Access to Covid vaccines, particularly for developing countries, will dominate the G7 leaders’ meet in Cornwall this week. It is an opportunity to demonstrate that the world’s leading democracies and economies can unite to tackle a global crisis. India, an invitee to this year’s G7, must take the lead and put forward a proposal to this end.

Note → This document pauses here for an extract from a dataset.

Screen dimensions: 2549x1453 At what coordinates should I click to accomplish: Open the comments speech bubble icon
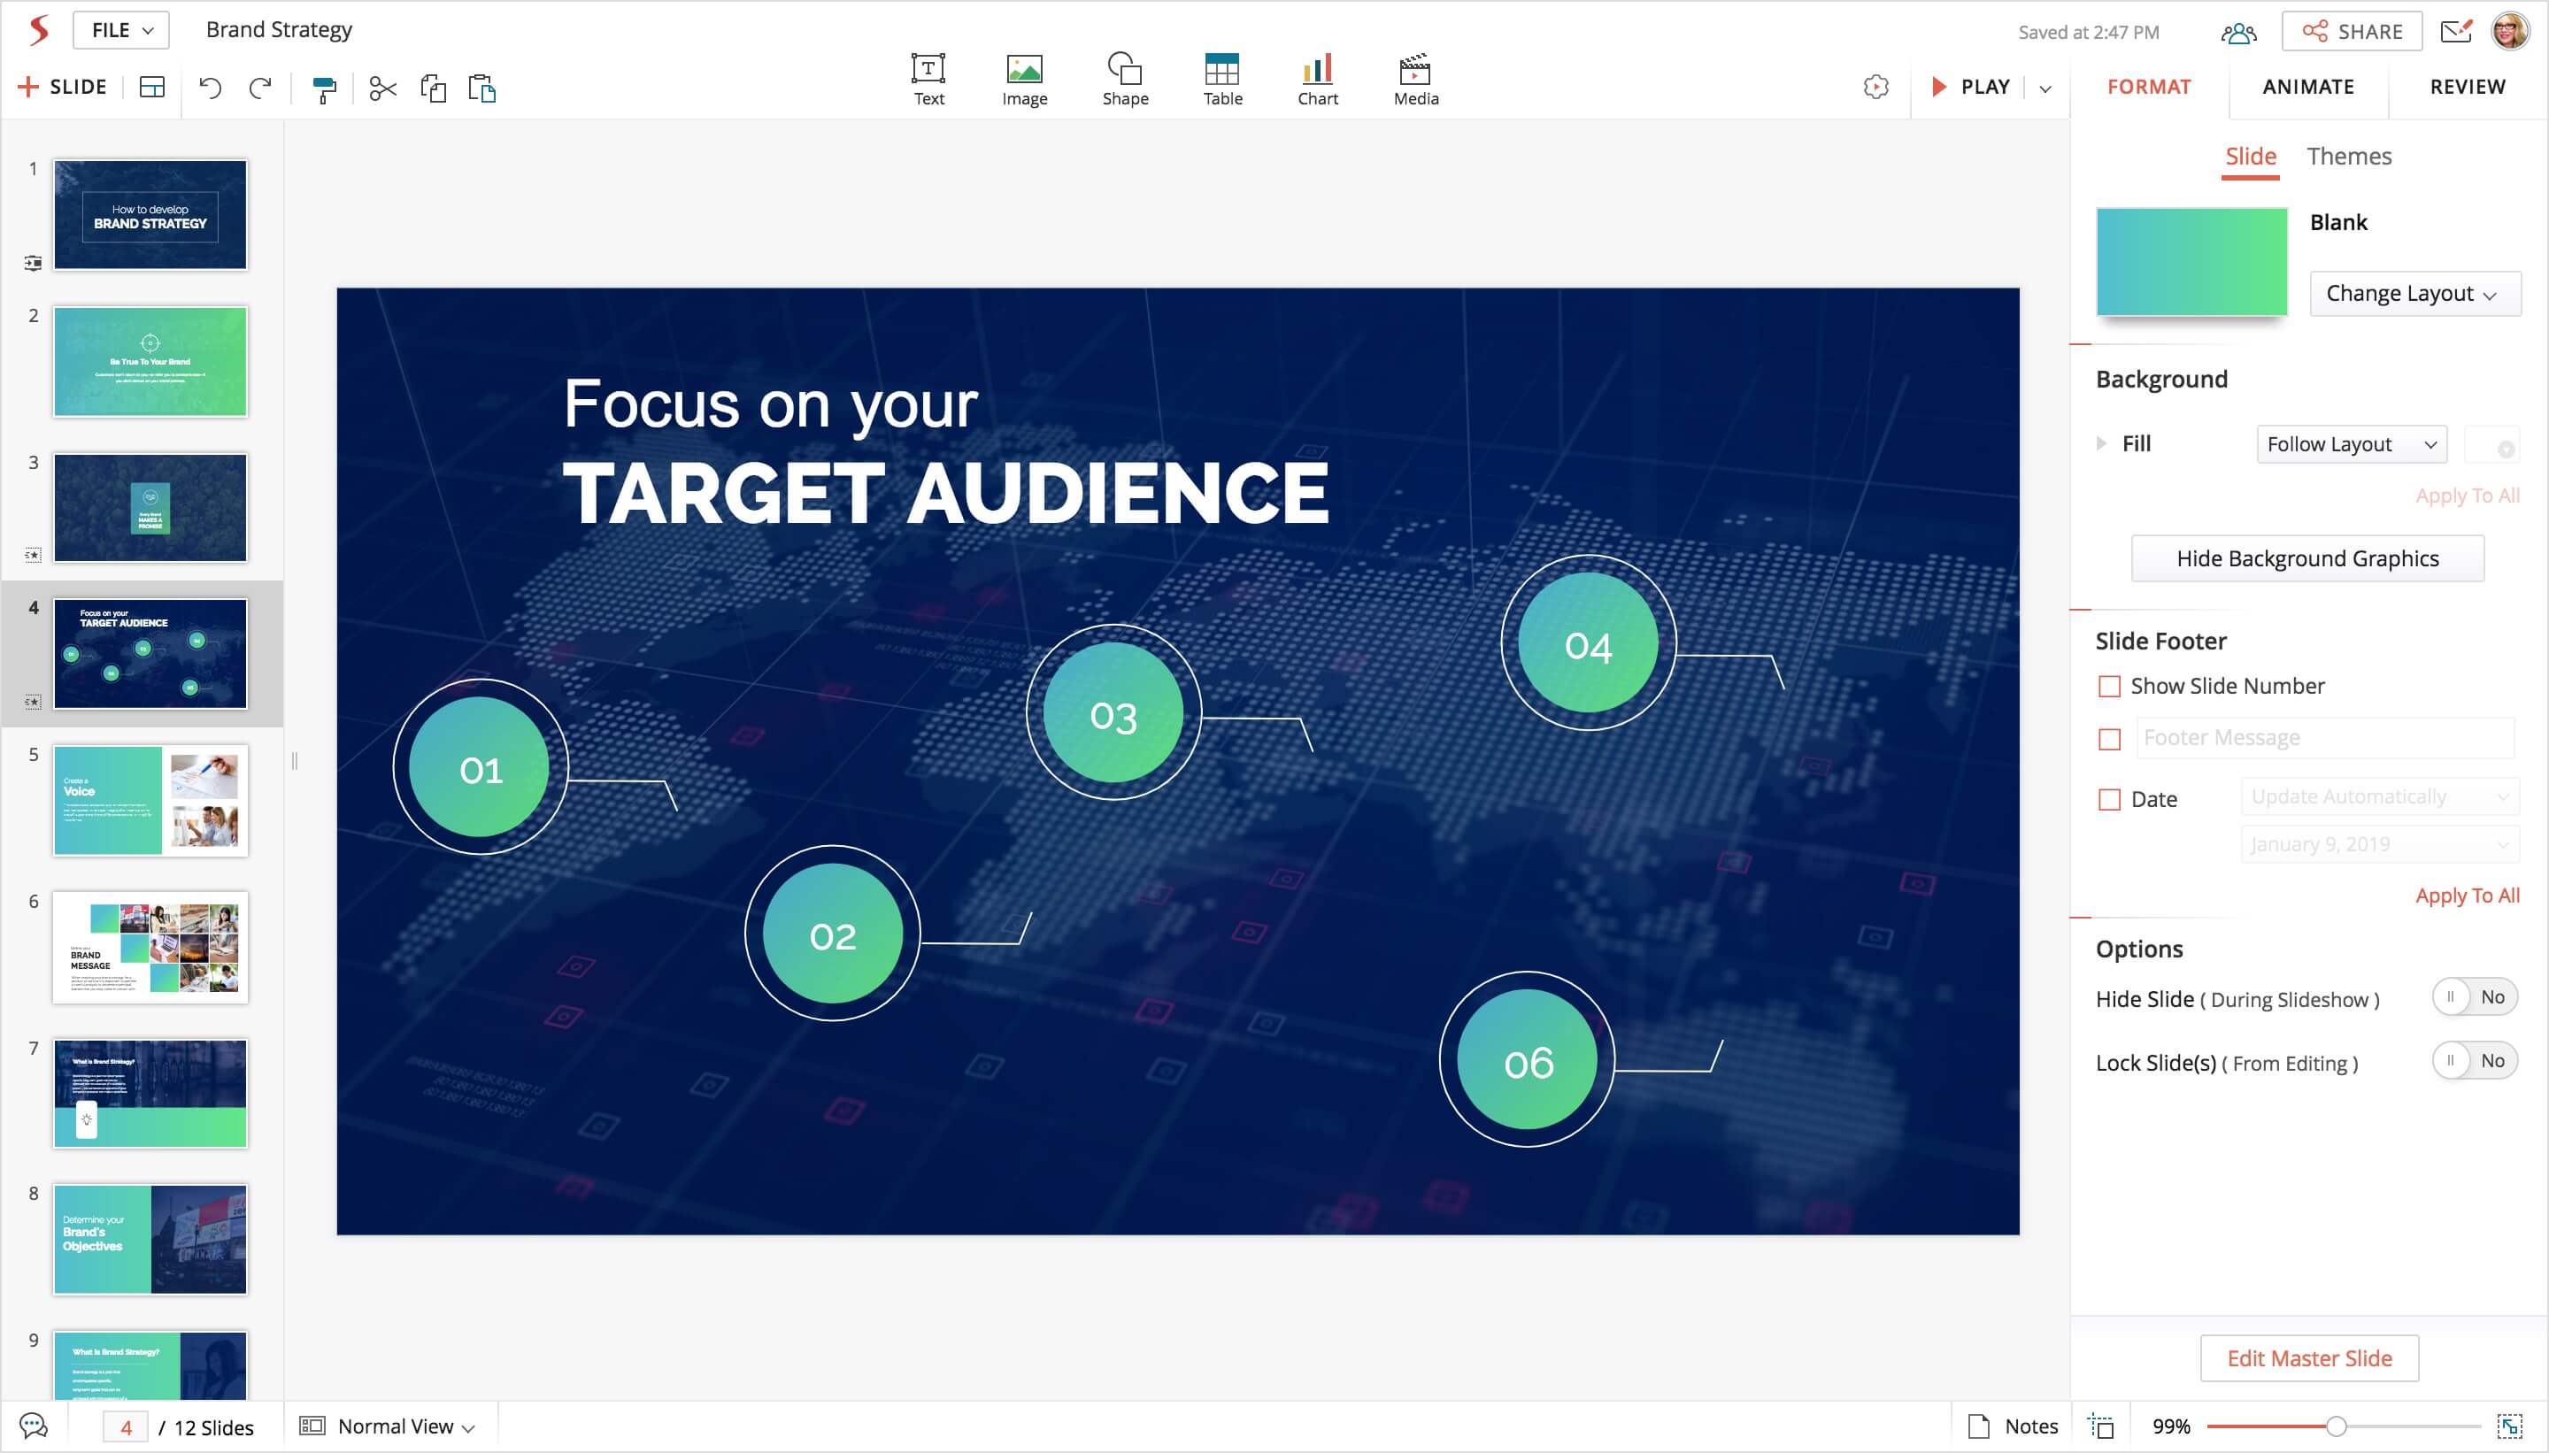coord(34,1426)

Along with fellow invitee South Africa, India has submitted a WTO proposal for waiver of patents and other intellectual property rights (IPRs) for Covid-19 drugs, vaccines, diagnostics and other technologies till global herd immunity is achieved. The proposal is backed by 130 countries, while the US supports patent waiver for vaccines. But other parties, including the EU, still oppose dilution of IPRs. The EU favours minimal export restrictions – in March, the EU introduced tighter norms for export of Covid vaccines – and use of compulsory licences, which is complicated and limited. Consensus at the WTO seems a long way off. India must offer a Plan B, a vaccine partnership, in which India shares know-how to manufacture indigenously developed and approved vaccines such as Covaxin with production units in developing countries. Invite G7 countries to provide requisite material and financial support.

Here again, there is no guarantee that the ingredients needed for vaccine production would be available, free of shortage or export restrictions. India must commence reverse-engineering the ingredients and produce them at scale, and worry about the legal ramifications later. As in the case of retrovirals for HIV-AIDS two decades ago, a fait accompli on the vaccine front that saves millions of lives and output worth trillions of dollars would have moral power that trounces patent rights.